To ensure the high quality of the results of statistical censuses, a set of preparatory work is being carried out. The content of organizational measures for the preparation of censuses, carried out in accordance with the requirements and rules of statistical science, is set out in a specially developed document called the organizational plan for statistical observation. In the organizational plan, the issues of the subject (performer) of statistical observation, the place, time, timing and procedure for conducting, the organization of census tracts, the selection and training of counting workers, providing them with the necessary accounting documentation, the implementation of a number of other preparatory works and etc. The subject of observation is the organization (institution) or its subdivision responsible for observation, organizing its implementation, as well as directly performing the functions of collecting and processing statistical data. The question of the place of observation (the place of registration of facts) arises mainly during statistical and sociological research and is decided depending on the purpose of the study.

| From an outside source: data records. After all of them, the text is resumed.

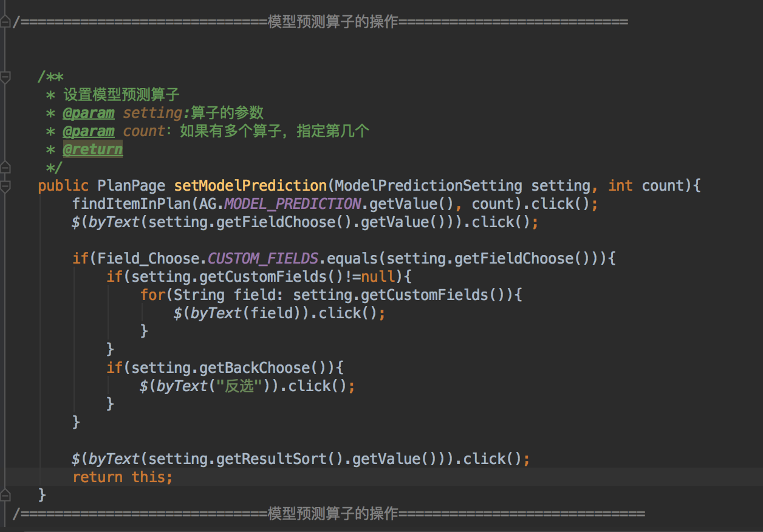Click the MODEL_PREDICTION constant
Viewport: 763px width, 532px height.
coord(292,204)
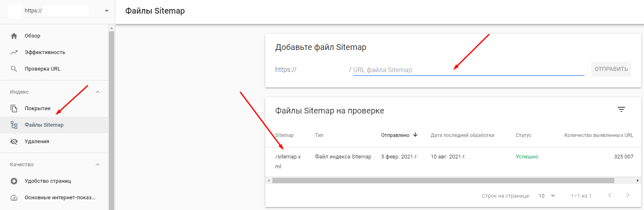Click the Основные интернет-показатели gauge icon
Screen dimensions: 644x210
[14, 198]
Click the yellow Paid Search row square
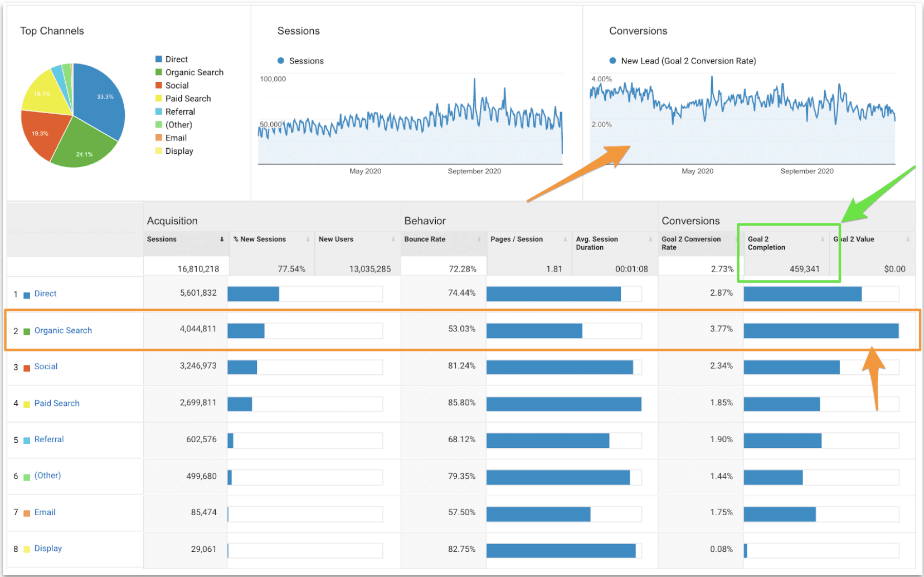Image resolution: width=924 pixels, height=577 pixels. click(x=27, y=404)
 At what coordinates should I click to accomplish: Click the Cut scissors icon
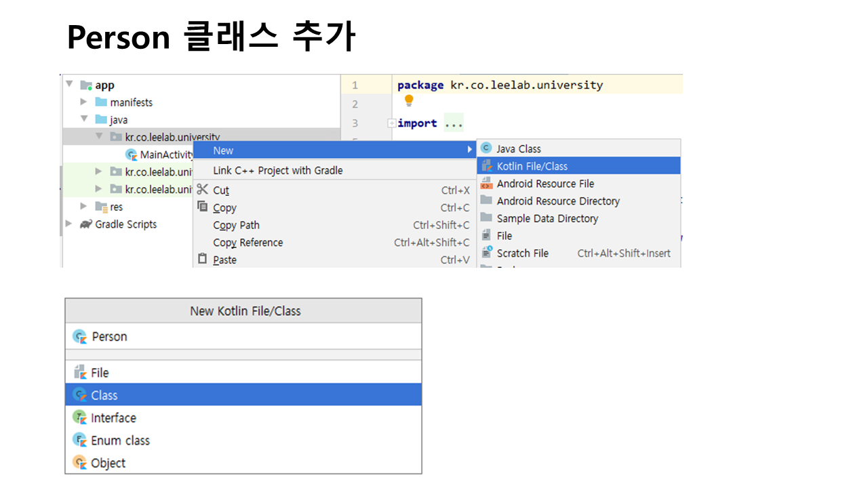202,190
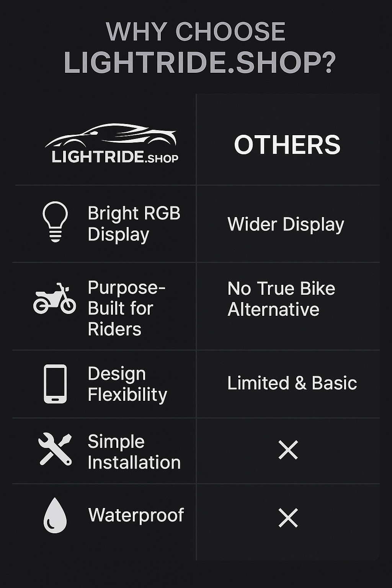The height and width of the screenshot is (588, 392).
Task: Click Purpose-Built for Riders text
Action: coord(126,308)
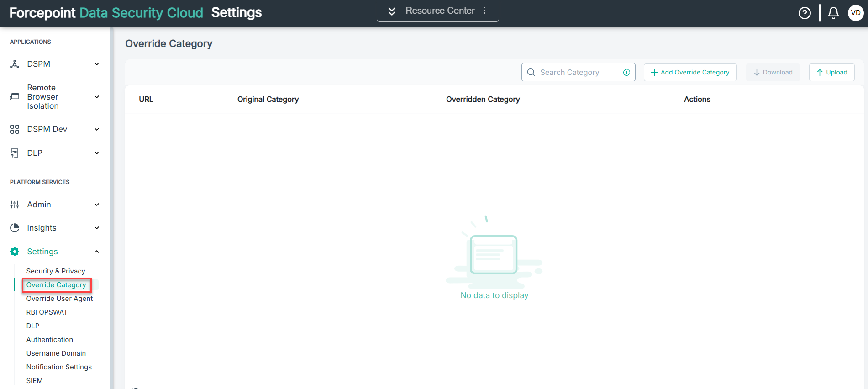Click the Upload button
868x389 pixels.
[831, 72]

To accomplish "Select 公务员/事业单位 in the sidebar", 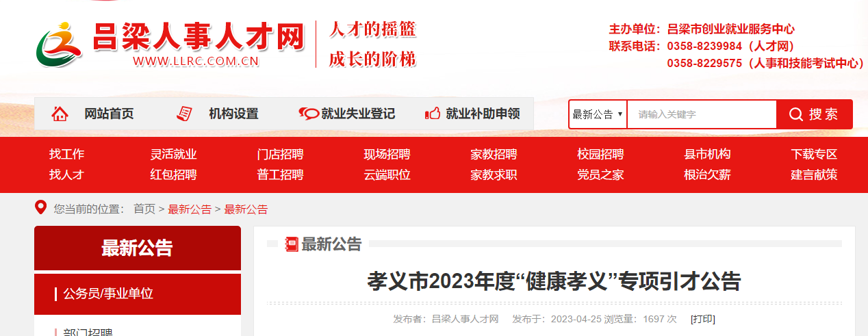I will (108, 294).
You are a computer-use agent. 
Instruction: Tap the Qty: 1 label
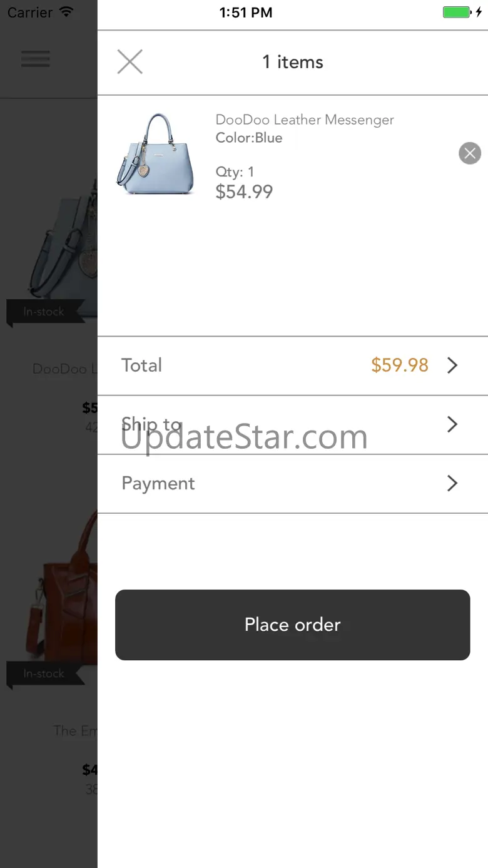(235, 171)
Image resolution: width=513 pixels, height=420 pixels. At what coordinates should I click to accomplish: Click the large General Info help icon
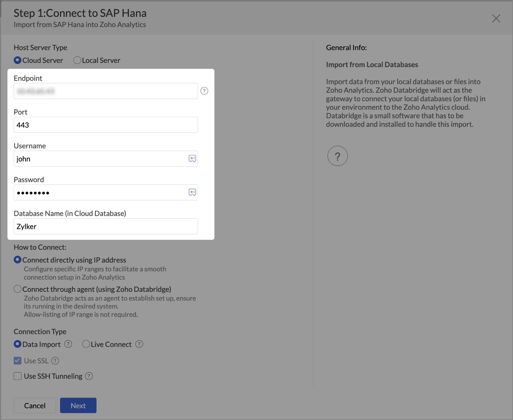coord(337,156)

The observation time is the period of time during which the work on recording and verifying the received data must be started and completed. The observation time is chosen based on the criterion of minimum spatial mobility of the object under study. From the time of observation it is necessary to distinguish the critical moment, to which the collected data are timed.

The concept of statistical observation is quite interesting topic for consideration. Statistical observations are used almost everywhere where it is possible to condition their use. At the same time, despite the extensive scope, statistical observations are a rather complex subject and errors are not uncommon. However, in general, statistical observations as a subject for consideration are of great interest.